- Respiratory infections may become more prevalent again now that Americans are ditching their masks.
- Some cold or flu cases could be easily confused with a mild COVID-19 infection.
- Headaches and runny noses seem to be more common among recent COVID-19 cases than past ones.
- See more stories on Insider’s business page.
Measures to curb the coronavirus’ spread, like mask wearing and social distancing, effectively blunted last year’s flu season: Just 155 Americans were hospitalized with the flu from October through January. That’s compared to around 8,600 during roughly the same time period a year prior.
But as Americans ditch their masks and return to normal activities, experts caution that respiratory infections could become more prevalent again.
“I do anticipate that in the months ahead, if people are not wearing masks – and we’ve started to see some of this already – that there will likely be an increase of upper respiratory infections in places that are not wearing masks,” Rochelle Walensky, director of the Centers for Disease Control and Prevention, said at a White House press briefing last week.
Common colds are particularly likely to spread, since they’re a year-round illness (though cold cases typically spike in the spring and winter).
“There’s no doubt the colds are coming back,” Dr. Monica Gandhi, an infectious disease expert at the University of California, San Francisco, told Insider.
In some instances, colds could be easily confused with a mild COVID-19 case. The following chart shows how COVID-19 symptoms either overlap with or diverge from symptoms commonly associated with colds, flu, and seasonal allergies:
The COVID Symptom Study – a project that tracks self-reported COVID-19 symptoms via an app – suggests that a headache and runny nose are now two leading indicators of a COVID-19 infection in the UK, especially among people who are young or partially vaccinated.
So public-health experts are considering whether the Delta variant – which is now dominant in the UK – is causing a somewhat different set of symptoms than the original strain. It’s also possible that average COVID-19 symptoms appear milder lately because more young, healthy people (who are less likely to be vaccinated) are getting infected – or getting official diagnoses – than earlier in the pandemic.
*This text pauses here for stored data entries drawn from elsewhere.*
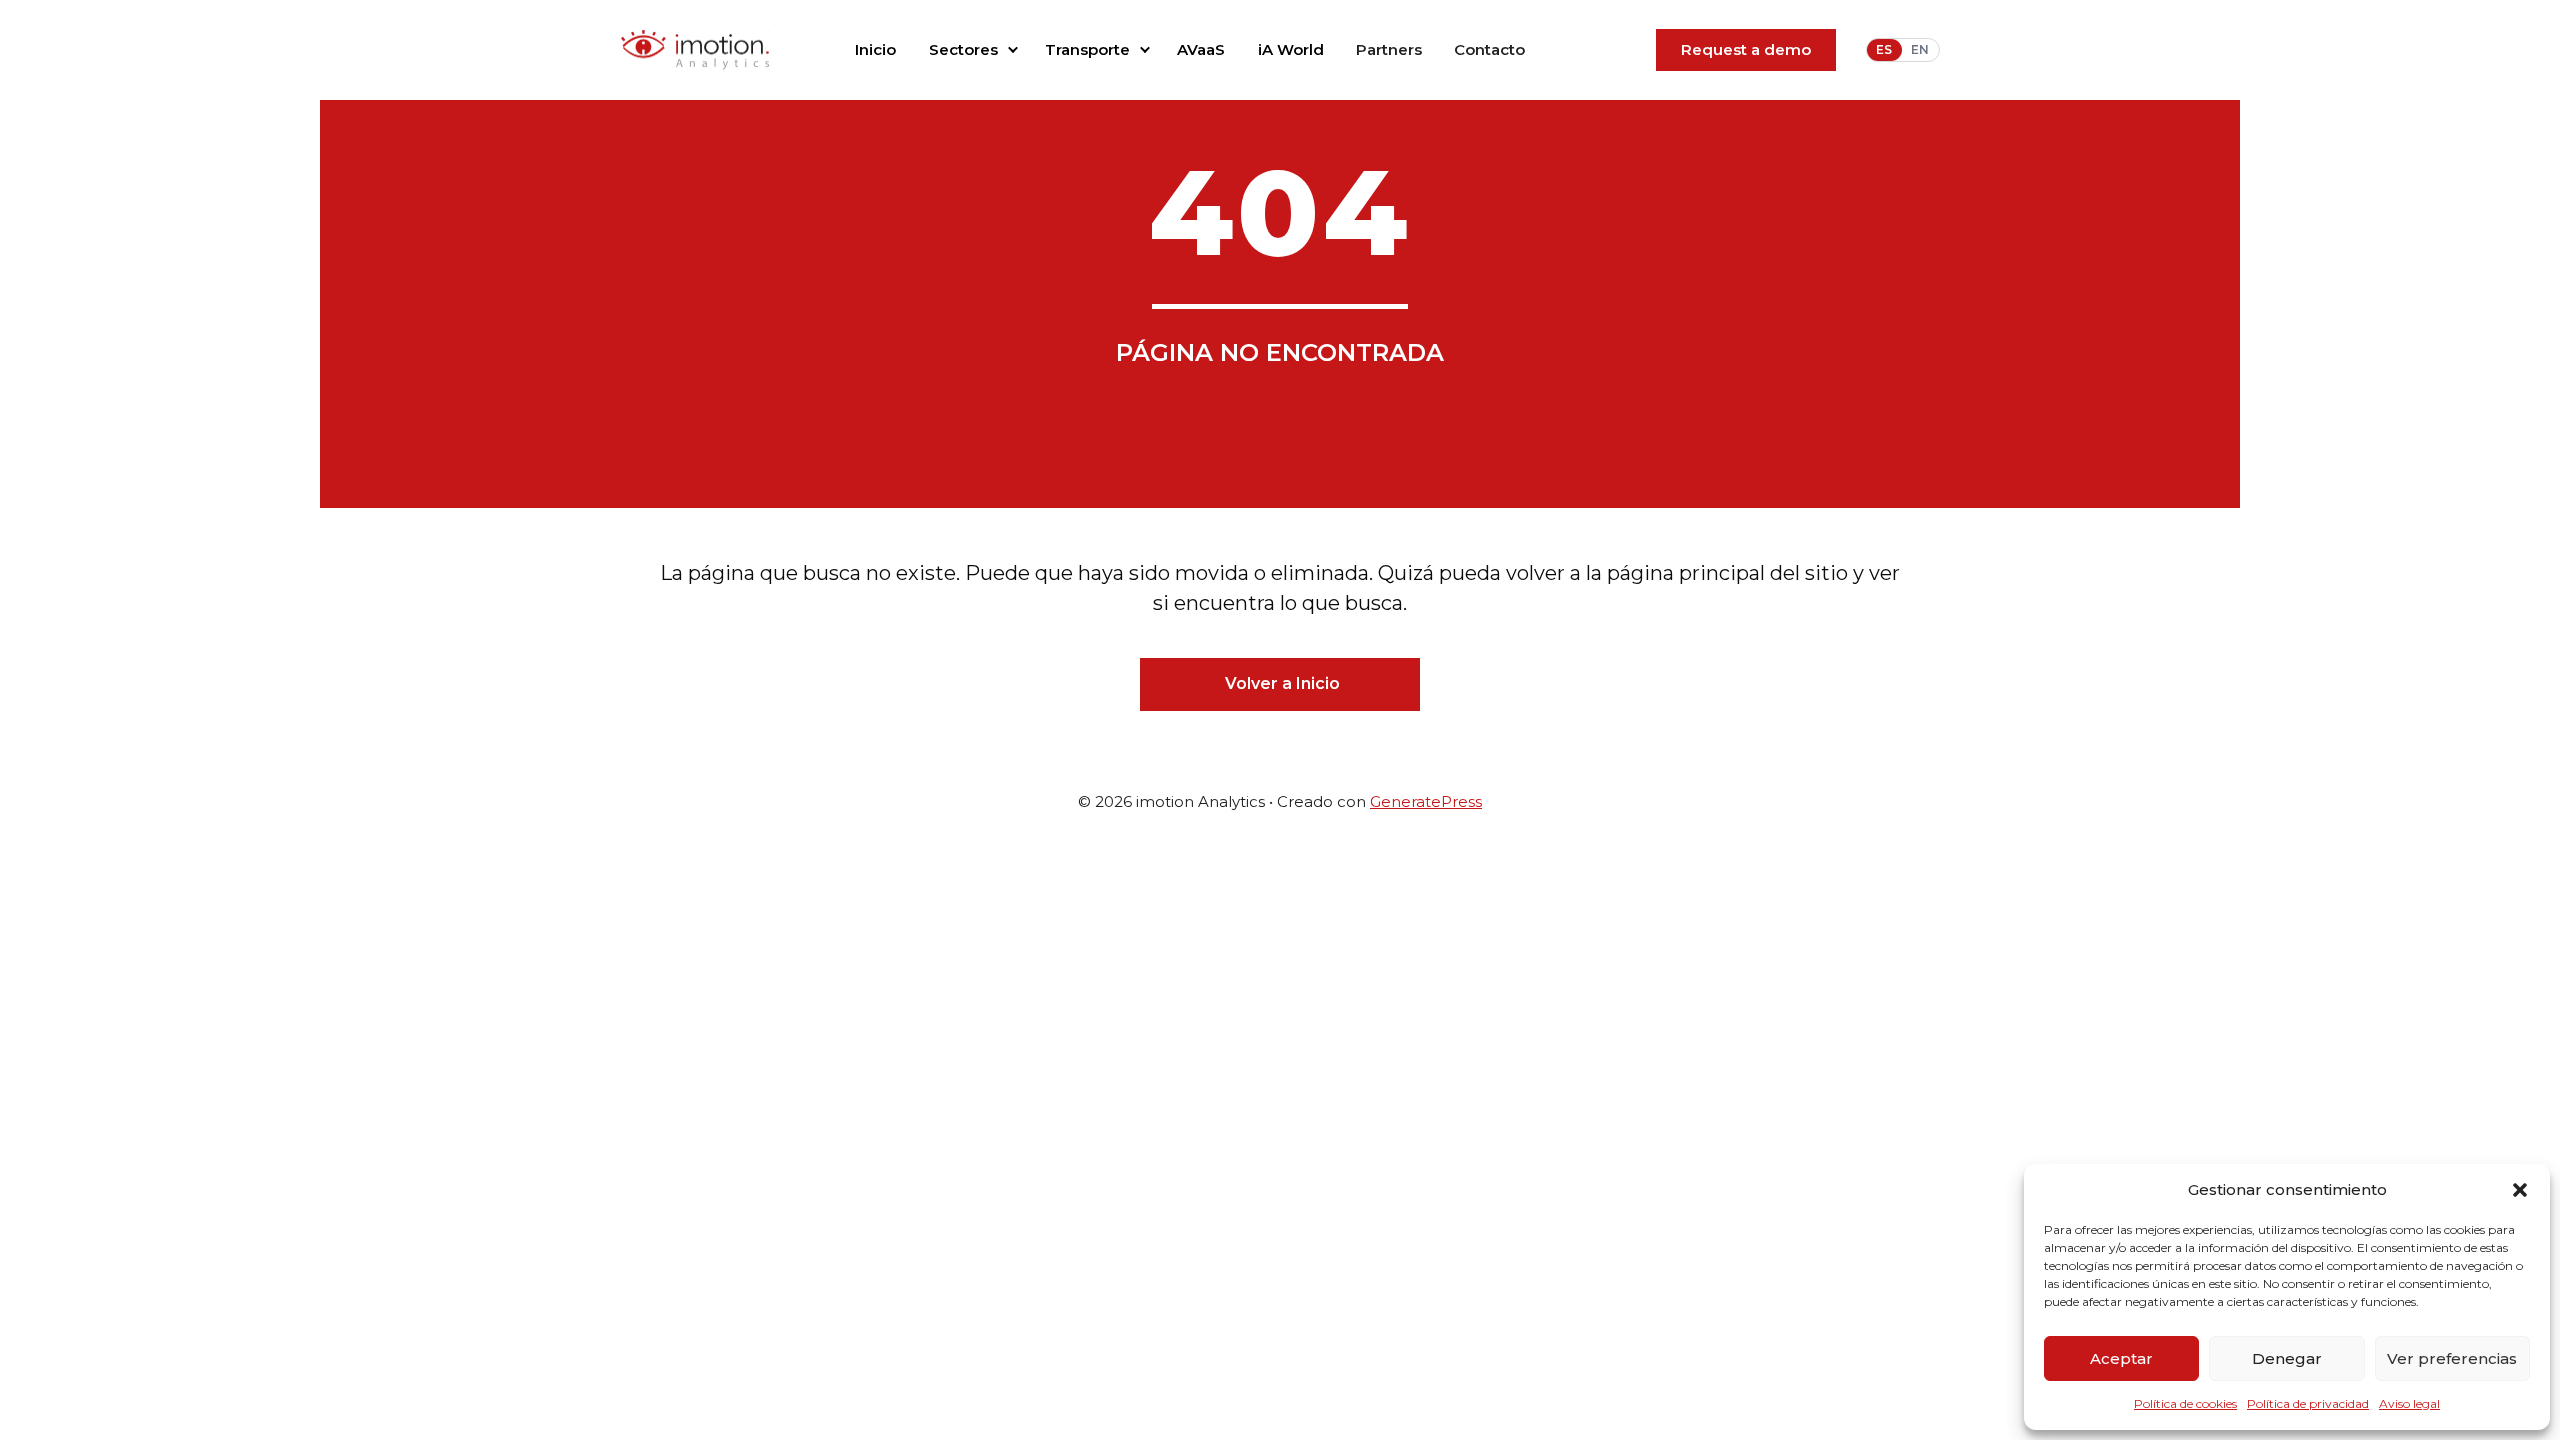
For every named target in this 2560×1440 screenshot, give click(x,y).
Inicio (875, 49)
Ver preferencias (2452, 1358)
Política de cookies (2185, 1403)
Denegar (2287, 1358)
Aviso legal (2409, 1403)
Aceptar (2121, 1358)
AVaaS (1201, 49)
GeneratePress (1426, 801)
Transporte (1087, 49)
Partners (1389, 49)
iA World (1291, 49)
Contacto (1489, 49)
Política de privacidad (2308, 1403)
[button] (2520, 1190)
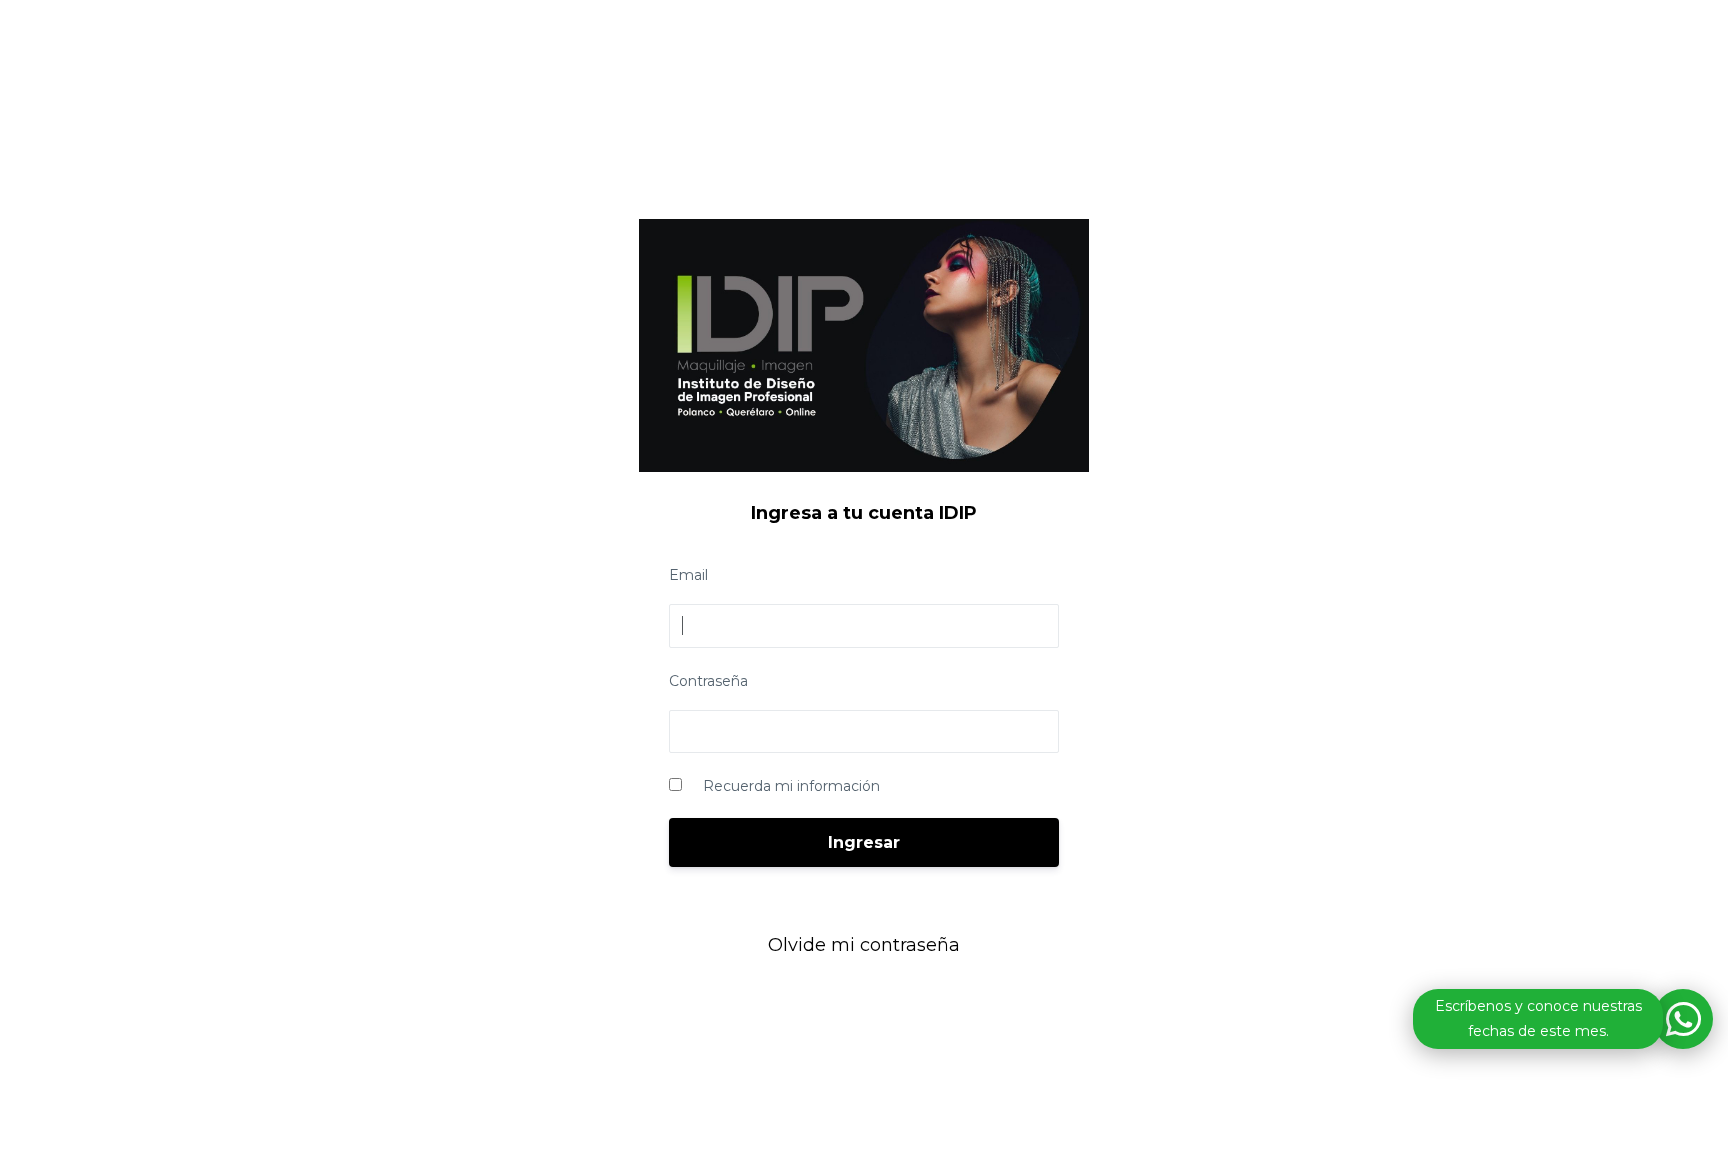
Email (688, 575)
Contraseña (708, 681)
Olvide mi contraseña (864, 945)
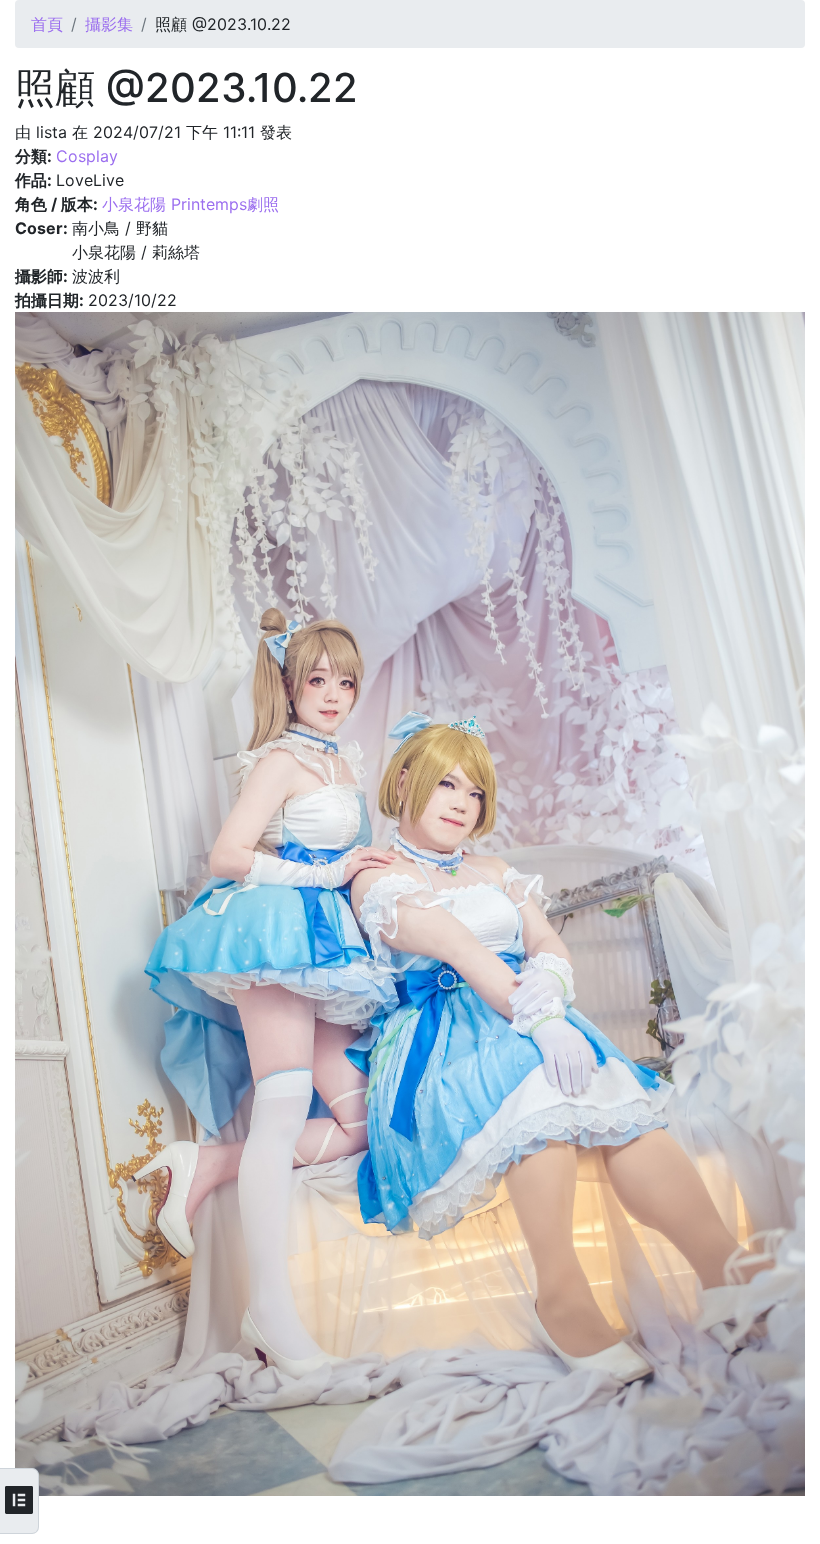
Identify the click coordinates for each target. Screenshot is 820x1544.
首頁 (47, 24)
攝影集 (109, 24)
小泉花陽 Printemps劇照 (190, 204)
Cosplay (87, 156)
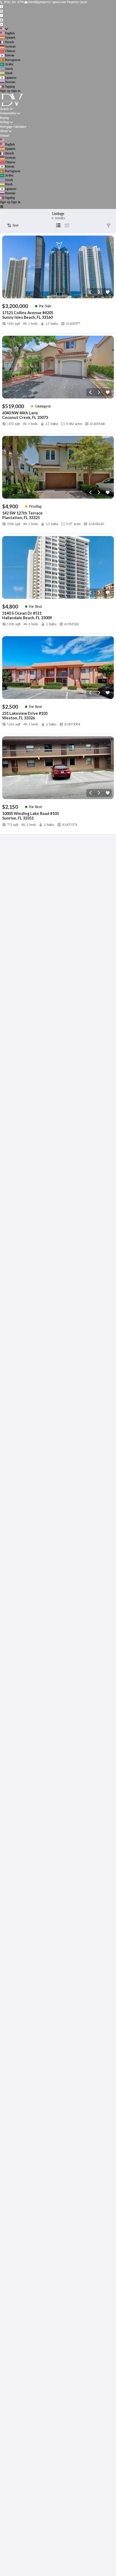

For the most part, though, fully vaccinated people rarely contract COVID-19, let alone develop symptoms. From January to April, just 0.01% of vaccinated Americans – around 10,000 out of 100 million people – got COVID-19 after they were fully immunized, according to a May CDC report. About 27% of those infections were asymptomatic.
That means severe respiratory symptoms among vaccinated people are more likely the result of something other than COVID-19, Gandhi said.
“There are more people hospitalized for other non-COVID respiratory pathogens in the UK right now than there are for COVID-19,” Gandhi added. “That’s what happens when you mass vaccinate.”
Is it COVID-19? Allergies? The common cold?
COVID-19 rarely follows a neat pattern. The CDC estimates that around 30% of cases are asymptomatic, while the remainder can range from mild to severe. The disease can bring a variety of symptoms, the most common of which include fever, cough, loss of smell or taste, headaches, sore throat, and fatigue.
But vaccines could be making symptoms milder overall, so it’s difficult to tell what an average case looks like now.
The COVID Symptom Study found that loss of smell was more common among those who were fully vaccinated than those who hadn’t been immunized. Meanwhile, fever was more common among unvaccinated than vaccinated people.
“Our hope is it’ll get milder,” Tim Spector, an epidemiologist at King’s College London, recently told Insider. “So it will just become like a cold.”
Both colds and COVID-19 tend to develop gradually – whereas the flu and allergies have more abrupt symptoms, as the chart below shows.
On average, people with COVID-19 start to feel sick five days after they were infected, though symptoms can manifest anywhere from two days to two weeks post-infection.
Similarly, people with a common cold may have a sore throat for eight days, a headache for nine to 10 days, and congestion, a runny nose, or cough for more than two weeks. Cold symptoms usually reach their peak within two to three days of infection.
People with the flu, on the other hand, typically feel sick one to four days after exposure.
Allergies tend to last longer – about two to three weeks per allergen – and won’t resolve until the allergen leaves the air. Peak allergy season lasts through July this year, so some runny noses may be attributable to pollen, not COVID-19. But getting tested is still the only way to know for sure.